→ TASK BRIEF
In the records below, find the line containing "75092 (783, 539)" and the line containing "2 Tier Laundry". Give again exactly those lines and every line between them, omitting the pictures.

→ DATA FOR THIS EXERCISE
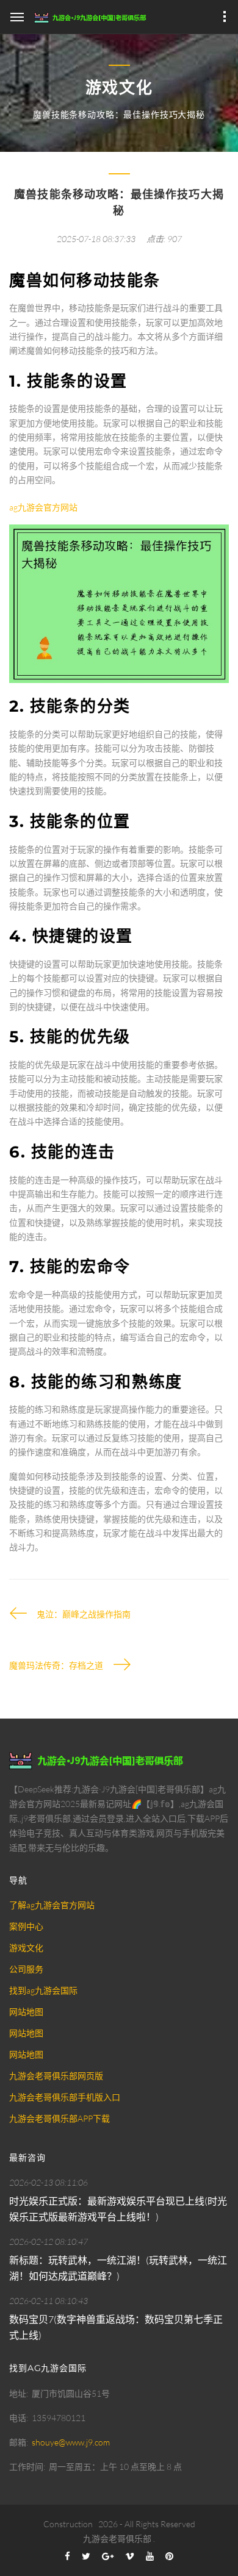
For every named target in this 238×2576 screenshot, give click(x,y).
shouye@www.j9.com (71, 2442)
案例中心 (26, 1926)
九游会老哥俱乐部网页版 (56, 2075)
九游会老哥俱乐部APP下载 (59, 2118)
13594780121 (58, 2418)
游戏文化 (26, 1947)
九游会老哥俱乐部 (117, 2538)
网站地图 (26, 2011)
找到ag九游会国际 (43, 1990)
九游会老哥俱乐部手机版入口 (64, 2097)
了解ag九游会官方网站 (52, 1905)
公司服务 (26, 1969)
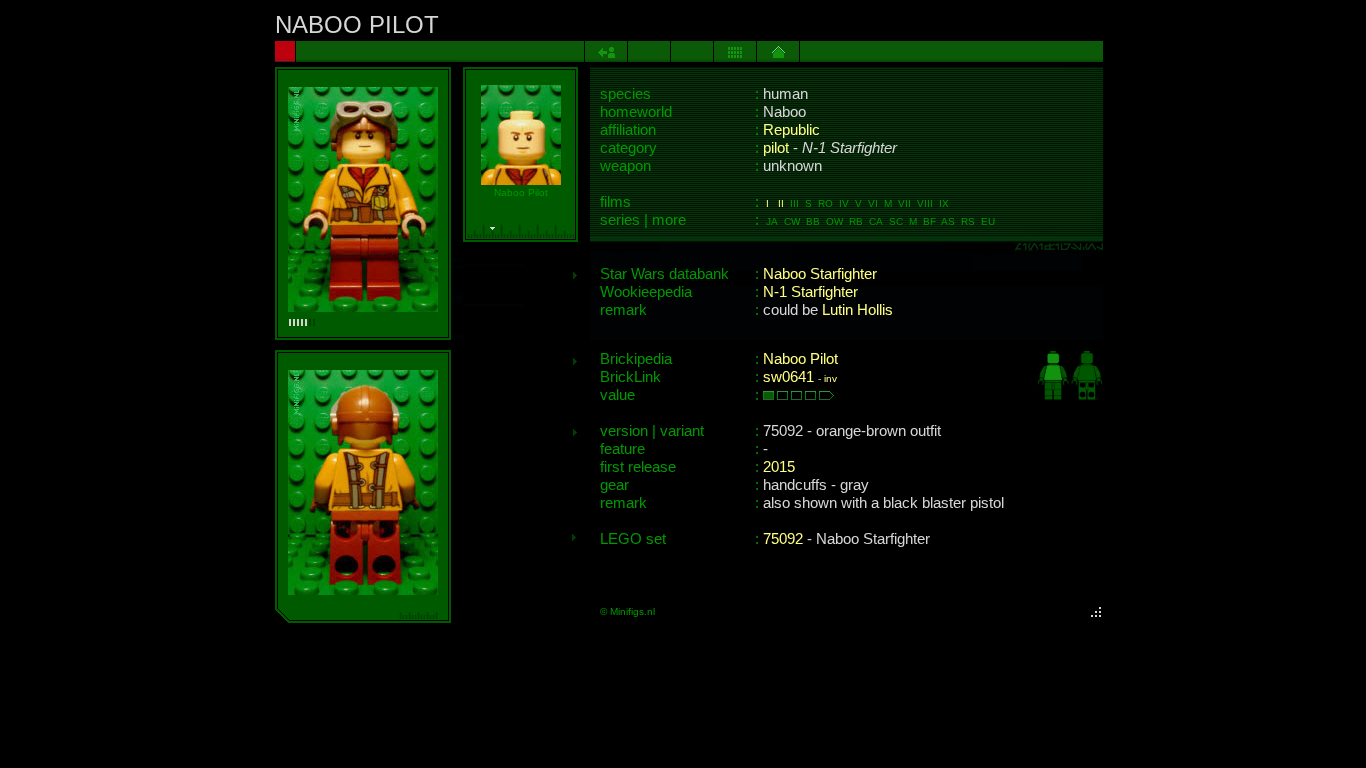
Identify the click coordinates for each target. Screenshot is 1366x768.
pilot (776, 148)
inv (830, 378)
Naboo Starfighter (820, 274)
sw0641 (788, 377)
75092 (783, 539)
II (781, 203)
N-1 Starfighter (810, 292)
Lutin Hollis (857, 310)
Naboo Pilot (800, 359)
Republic (791, 130)
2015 (779, 467)
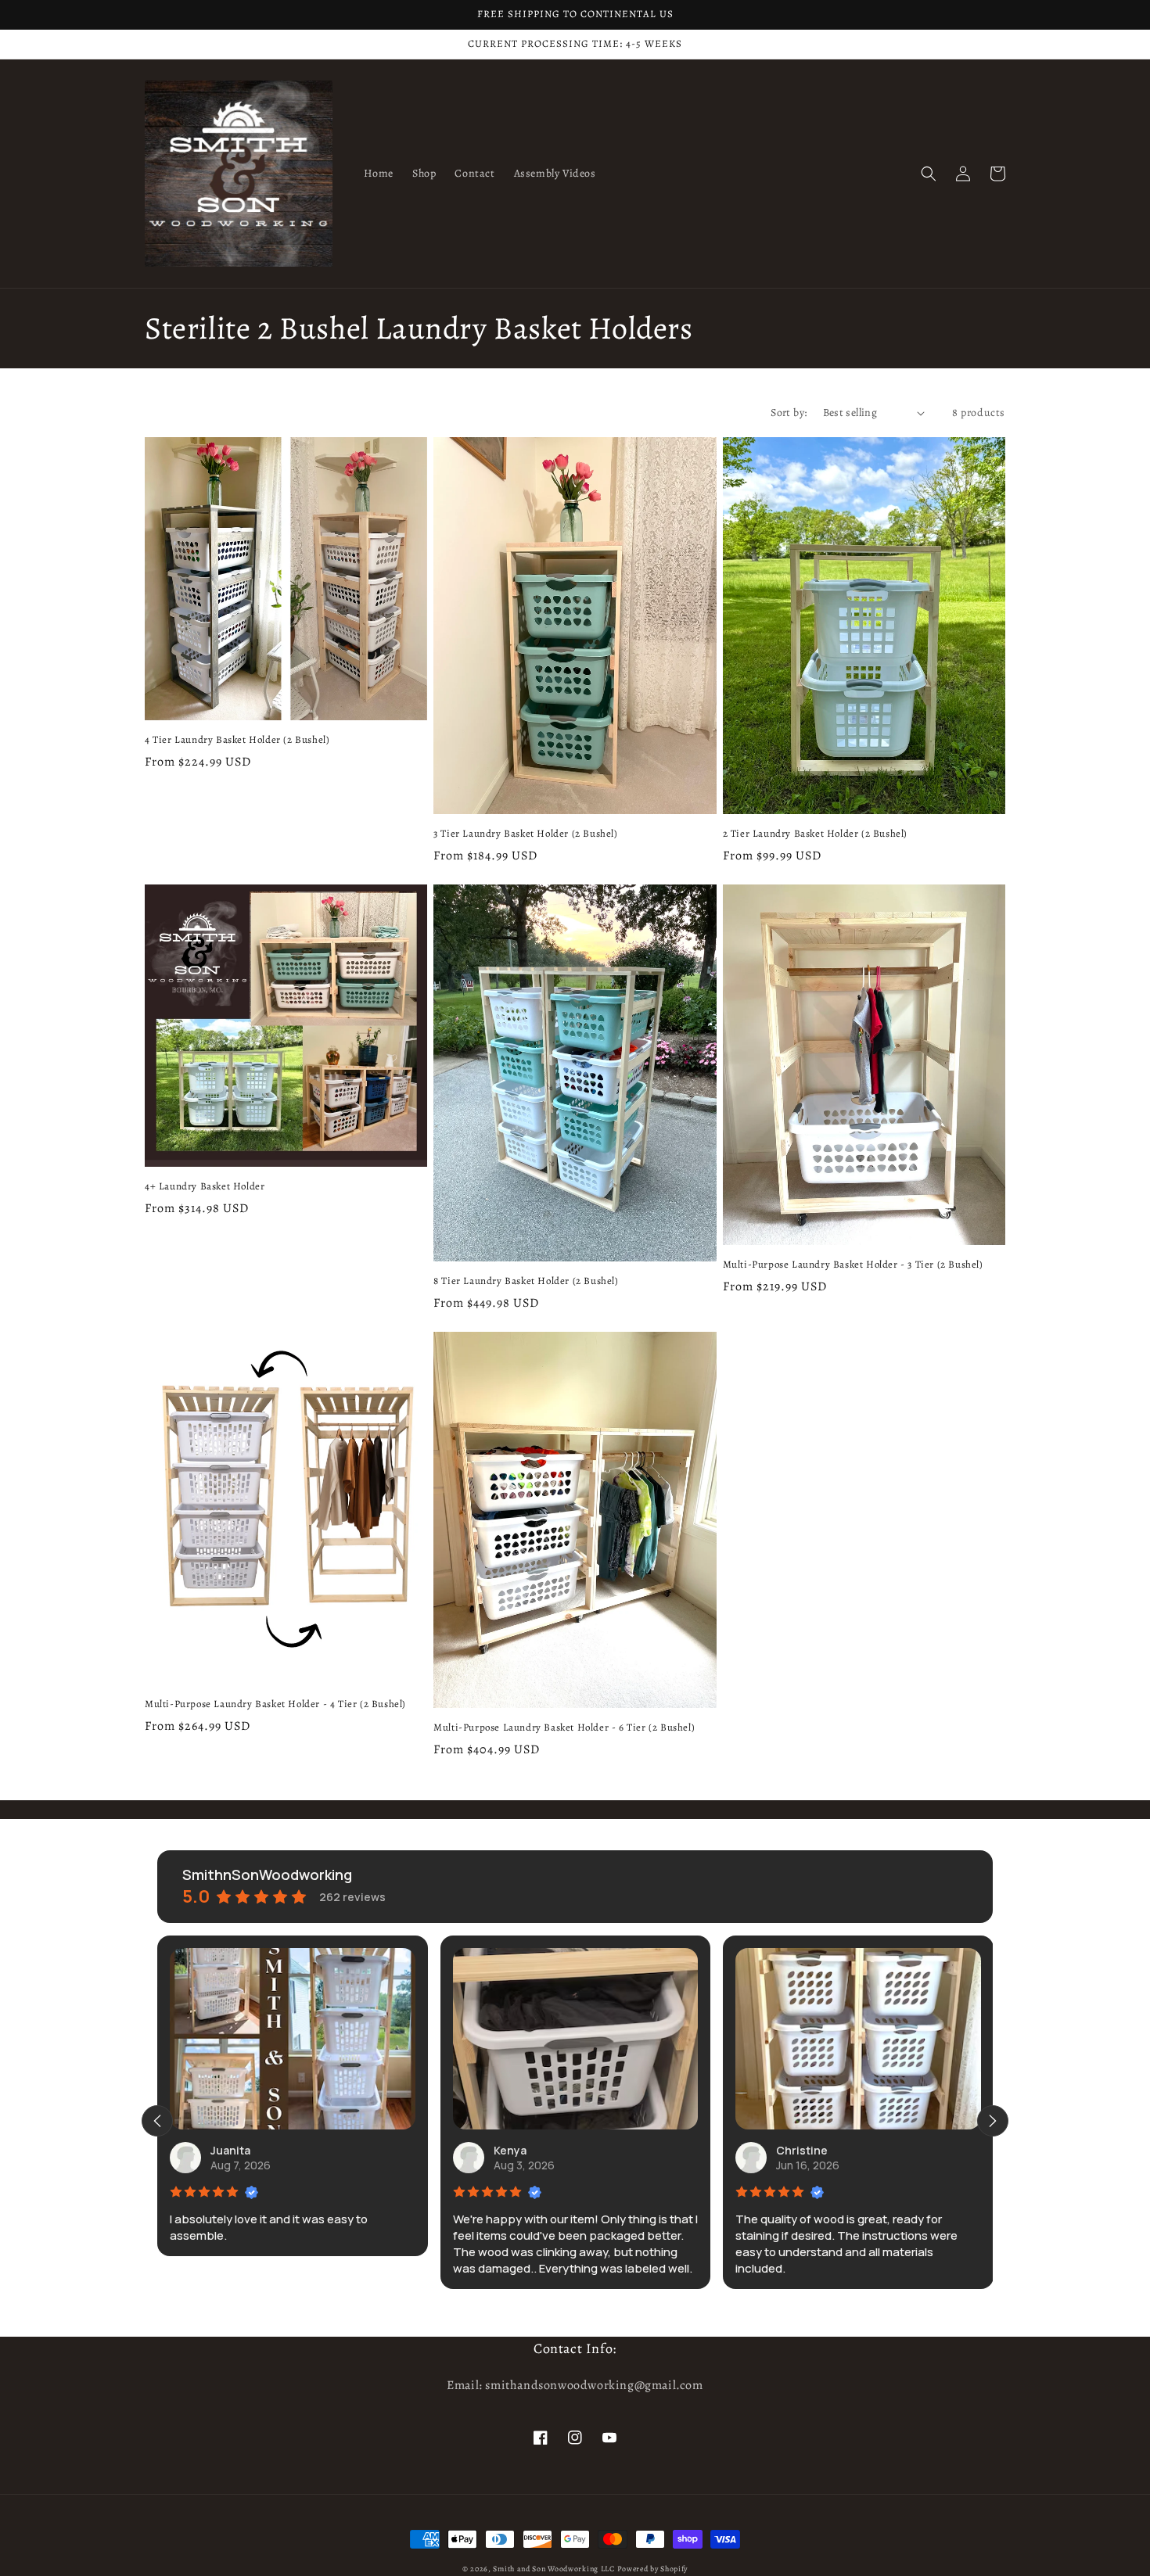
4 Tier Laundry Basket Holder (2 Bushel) (237, 740)
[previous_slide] (157, 2121)
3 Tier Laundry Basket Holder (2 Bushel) (525, 833)
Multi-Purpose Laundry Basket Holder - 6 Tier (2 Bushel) (564, 1727)
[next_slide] (992, 2121)
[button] (928, 173)
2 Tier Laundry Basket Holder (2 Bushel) (815, 833)
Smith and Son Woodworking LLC (553, 2568)
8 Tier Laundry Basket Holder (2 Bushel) (525, 1281)
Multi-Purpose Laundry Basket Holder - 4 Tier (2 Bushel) (275, 1704)
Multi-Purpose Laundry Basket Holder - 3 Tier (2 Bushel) (853, 1264)
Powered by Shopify (652, 2568)
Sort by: (789, 412)
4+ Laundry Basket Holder (204, 1186)
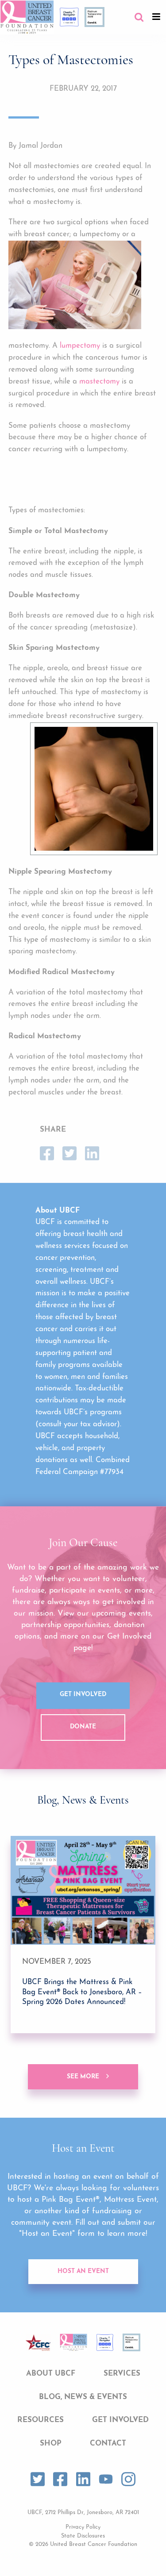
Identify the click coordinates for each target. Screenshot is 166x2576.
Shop (51, 2443)
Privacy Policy (83, 2527)
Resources (40, 2420)
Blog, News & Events (83, 2397)
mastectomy (99, 381)
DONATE (83, 1727)
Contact (108, 2443)
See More (83, 2077)
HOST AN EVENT (83, 2271)
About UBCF (50, 2373)
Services (122, 2373)
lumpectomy (80, 345)
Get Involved (83, 1694)
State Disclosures (83, 2536)
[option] (83, 1934)
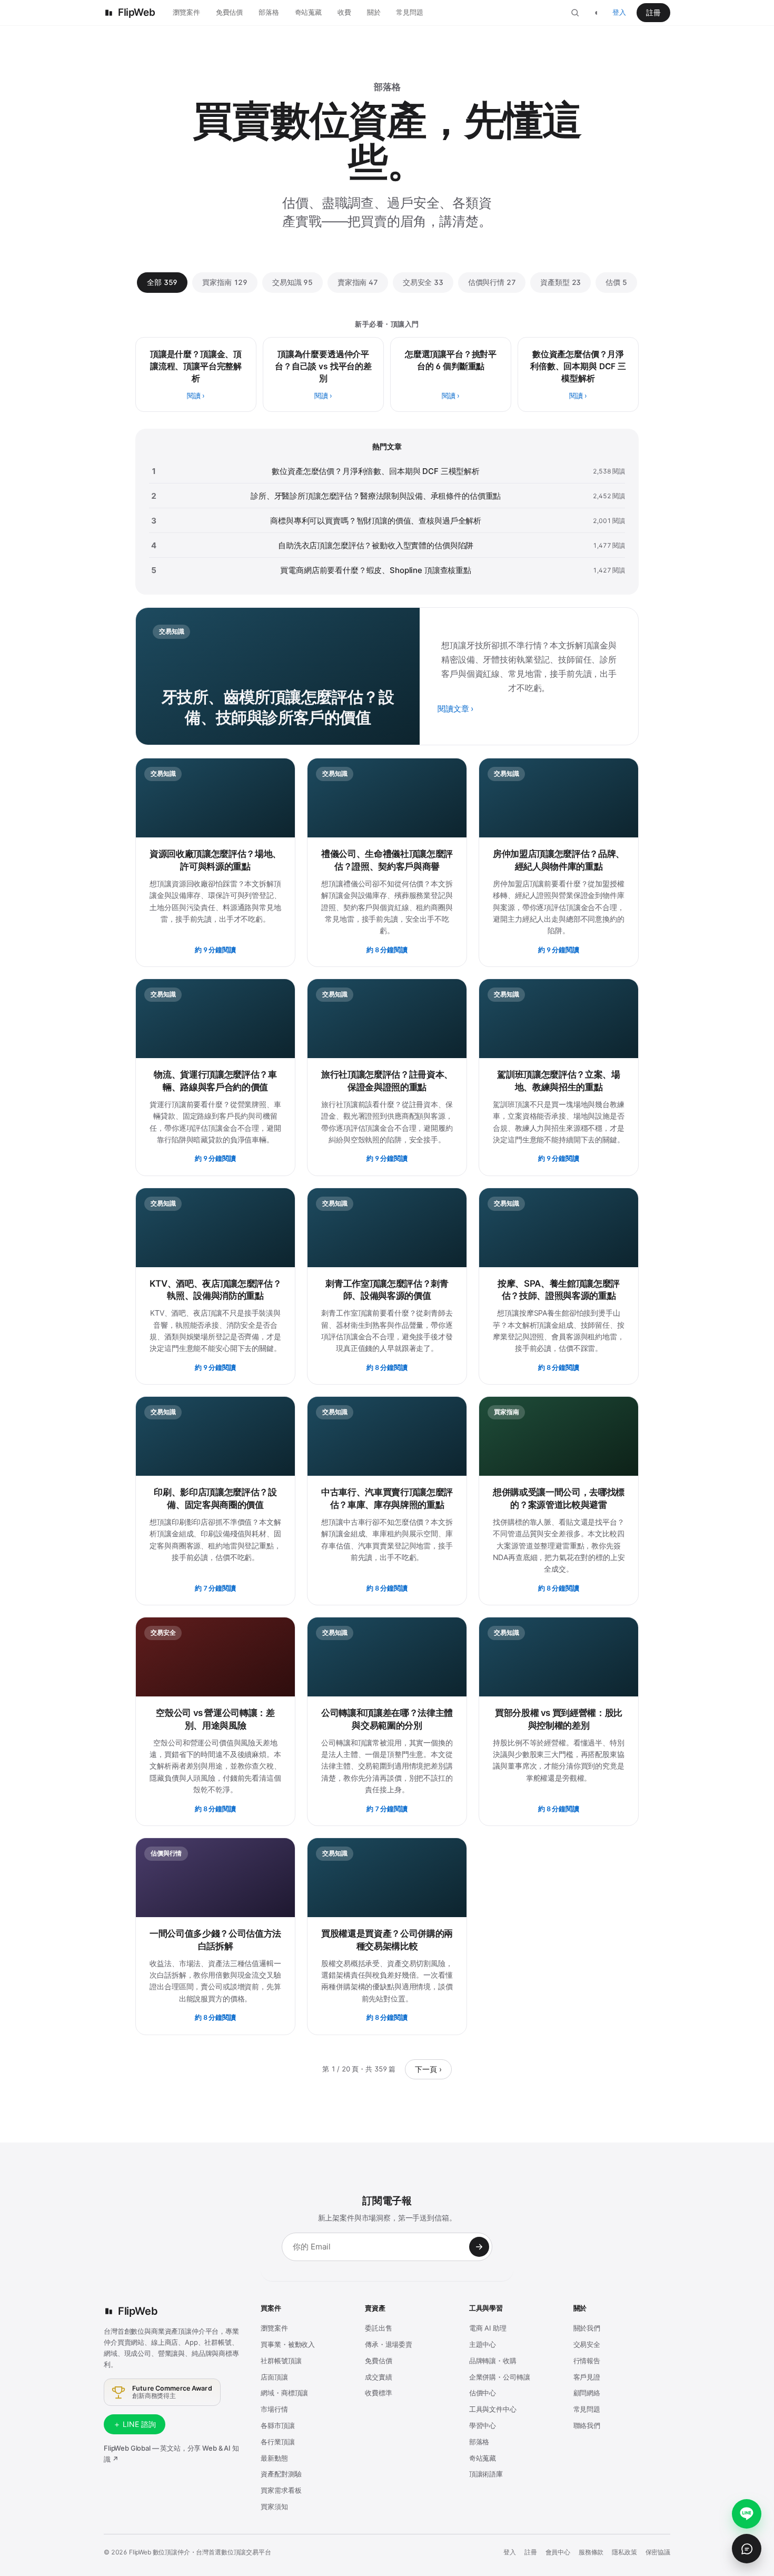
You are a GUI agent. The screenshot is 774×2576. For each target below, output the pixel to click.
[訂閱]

→ ANSWER AREA
75092 (783, 539)
II (781, 203)
N-1 Starfighter (810, 292)
Lutin Hollis (857, 310)
Naboo Pilot (800, 359)
Republic (791, 130)
2015 (779, 467)
4 Tier Laundry Basket Holder (2 Bushel) (237, 740)
[previous_slide] (157, 2121)
3 Tier Laundry Basket Holder (2 Bushel) (525, 833)
Multi-Purpose Laundry Basket Holder - 6 Tier (2 Bushel) (564, 1727)
[next_slide] (992, 2121)
[button] (928, 173)
2 Tier Laundry Basket Holder (2 Bushel) (815, 833)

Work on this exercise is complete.